CHAPITRE 34

Andy regardait Julian détailler la moindre parcelle du visage de Morgan, suspicieux. Il avait une profonde envie de lui dire de reculer, mais il s'en empêcha. Il n'avait pas le droit de dire aux autres de ne pas s'approcher du brun.

— C'est fascinant... murmura l'autre étudiant. Tu as su retranscrire tous les traits et toutes les petites imperfections. Attention, je ne dis pas que ton visage est déplaisant, mais il faut savoir le souligner. Andy, ton travail est merveilleux !

Le garçon se redressa, des étoiles dans les yeux. Lui avait choisit de représenter sa copine, Alice, par l'art de la peinture. Certains traits étaient grossiers, tandis que d'autres étaient d'une délicatesse palpable. Cela créait un tableau captivant.
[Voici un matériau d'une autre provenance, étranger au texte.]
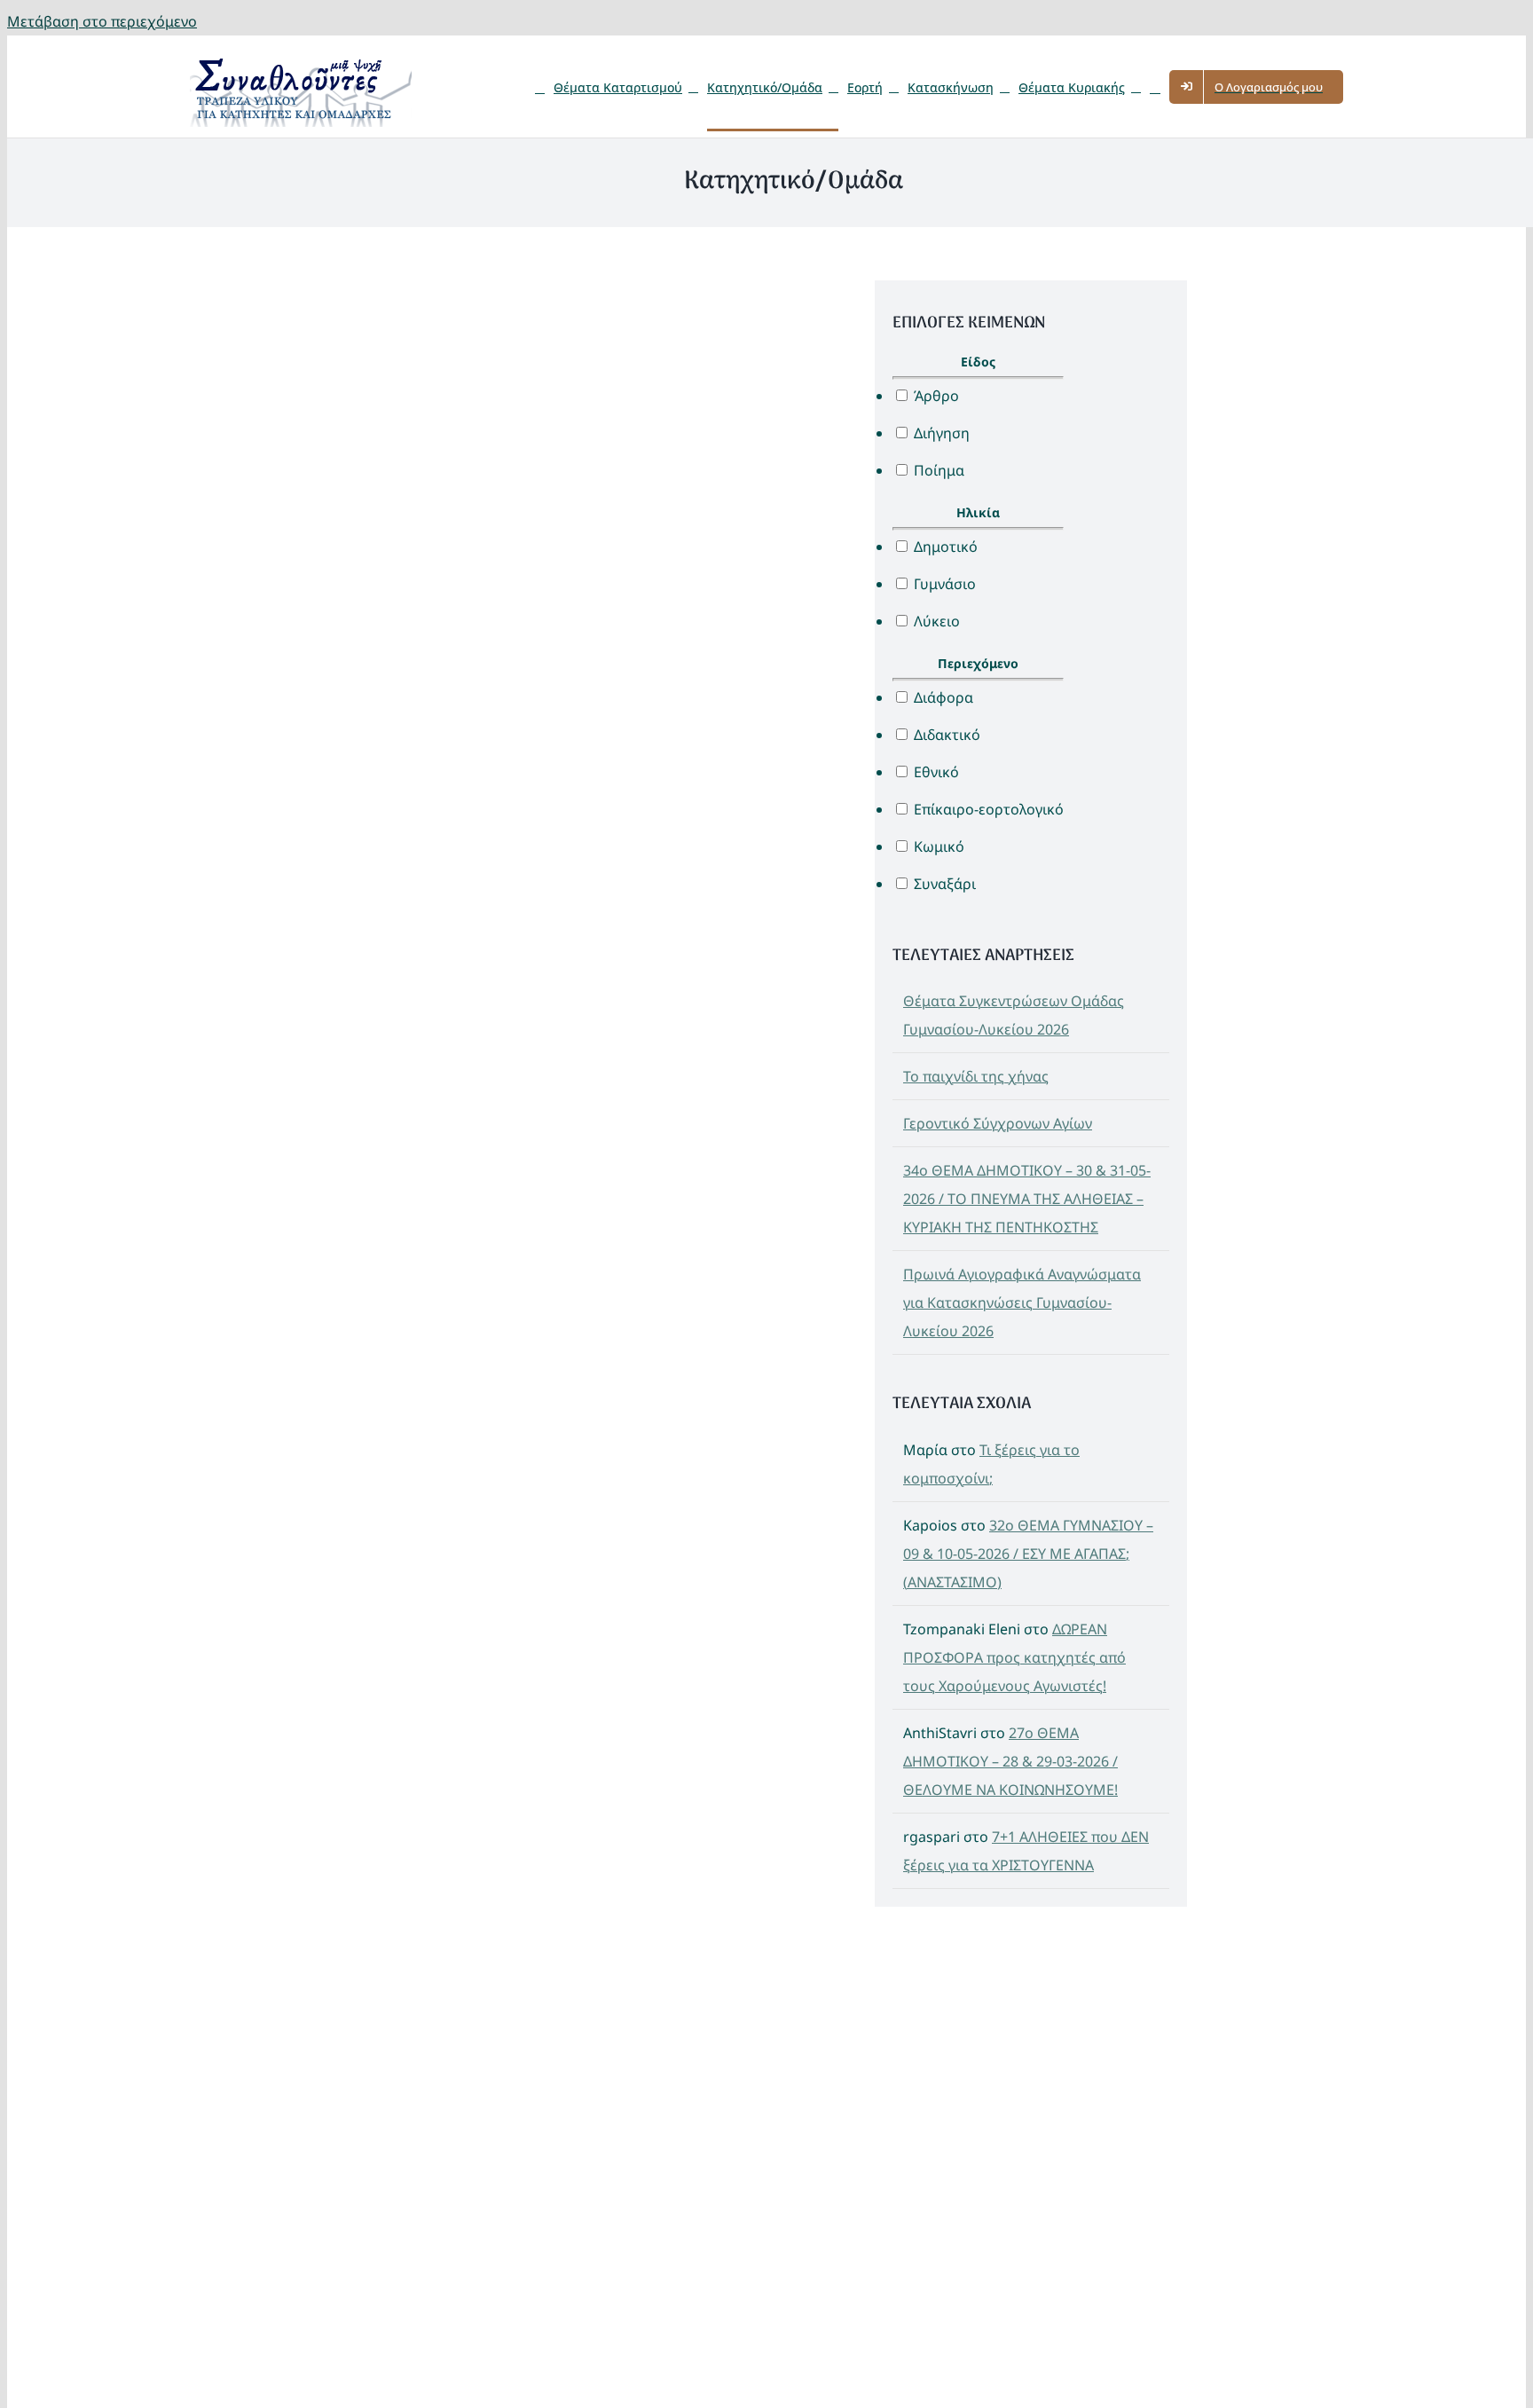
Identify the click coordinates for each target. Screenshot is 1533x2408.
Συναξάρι (943, 883)
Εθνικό (934, 772)
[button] (1155, 86)
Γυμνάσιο (943, 584)
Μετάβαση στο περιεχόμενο (102, 21)
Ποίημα (937, 470)
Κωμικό (937, 846)
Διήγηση (940, 433)
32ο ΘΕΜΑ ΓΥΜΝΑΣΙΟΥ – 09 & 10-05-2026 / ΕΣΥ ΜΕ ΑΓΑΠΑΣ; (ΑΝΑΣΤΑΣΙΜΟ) (1028, 1553)
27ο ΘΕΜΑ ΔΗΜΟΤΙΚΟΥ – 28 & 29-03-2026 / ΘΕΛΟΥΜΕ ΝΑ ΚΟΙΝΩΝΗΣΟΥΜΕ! (1010, 1761)
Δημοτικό (944, 546)
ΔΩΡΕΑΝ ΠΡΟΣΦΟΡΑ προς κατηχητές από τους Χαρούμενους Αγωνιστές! (1014, 1657)
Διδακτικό (945, 734)
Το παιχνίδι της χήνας (976, 1076)
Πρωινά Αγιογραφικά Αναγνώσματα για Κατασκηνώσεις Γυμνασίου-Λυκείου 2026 (1022, 1302)
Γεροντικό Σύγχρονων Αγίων (997, 1123)
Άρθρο (934, 395)
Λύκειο (935, 621)
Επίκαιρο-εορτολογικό (987, 809)
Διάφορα (941, 697)
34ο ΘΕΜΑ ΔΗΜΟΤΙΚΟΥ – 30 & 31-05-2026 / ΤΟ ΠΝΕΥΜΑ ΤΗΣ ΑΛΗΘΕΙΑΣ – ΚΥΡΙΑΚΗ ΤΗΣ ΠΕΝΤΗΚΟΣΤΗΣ (1027, 1199)
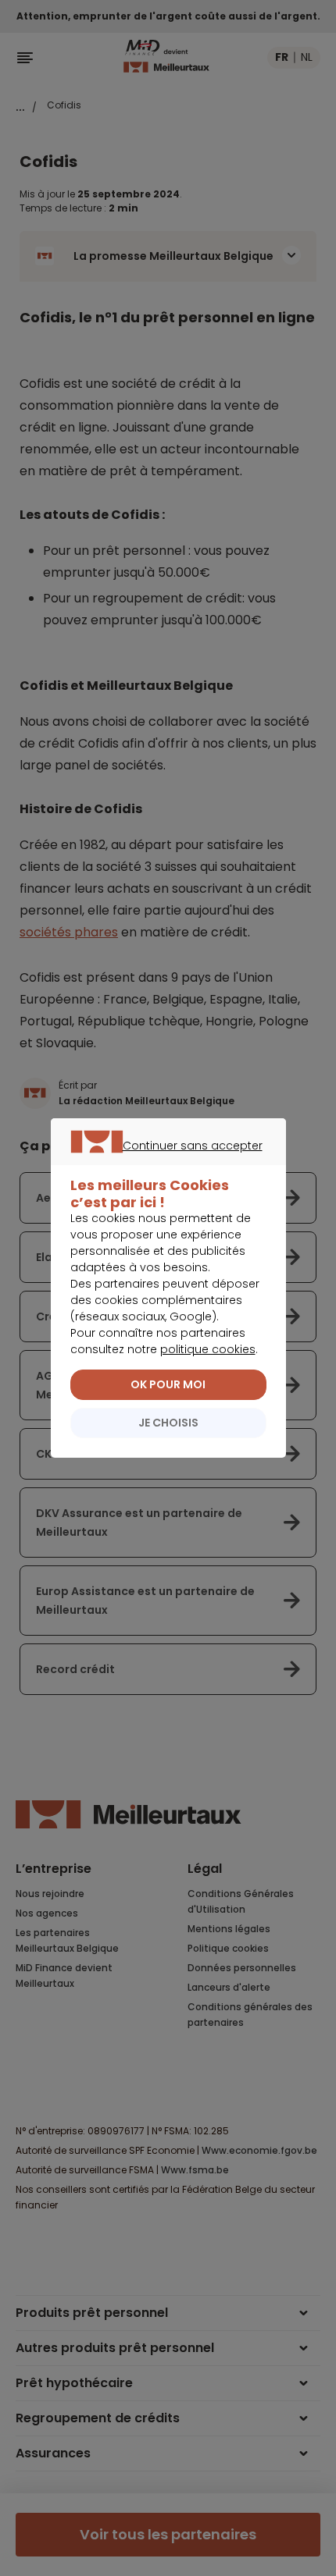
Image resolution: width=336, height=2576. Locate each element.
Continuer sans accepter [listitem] (160, 1163)
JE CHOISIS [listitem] (168, 1422)
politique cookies (208, 1349)
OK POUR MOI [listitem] (168, 1384)
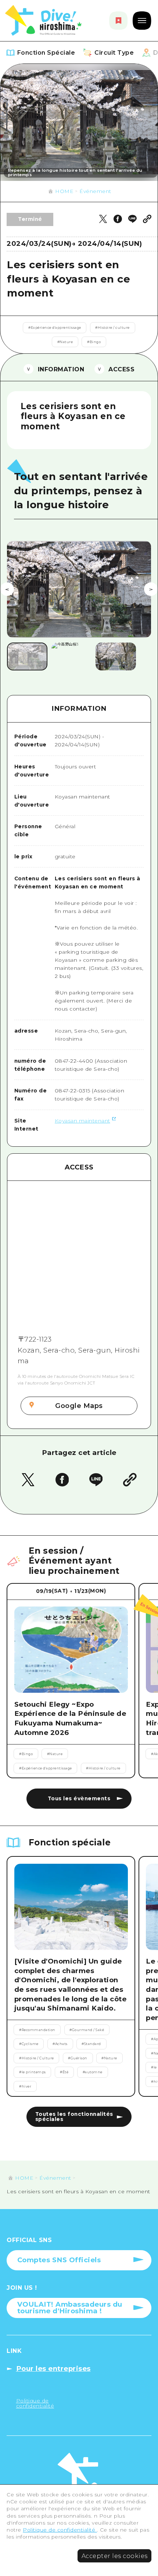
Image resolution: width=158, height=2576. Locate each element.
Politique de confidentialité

Ils étaient tous les quatre restés dans leur petit espace dédié, alors que leurs six compères étaient partis à l'aventure. Ils étaient un peu trop sûrs d'eux, et n'arrivaient pas à rester en place plus de trente secondes, si bien que la professeure avait abandonné l'idée de les faire rester à côté de leurs œuvres. Cette dernière était partie retrouver quelqu'un qu'elle connaissait, alors qu'elle devait surveiller les enfants.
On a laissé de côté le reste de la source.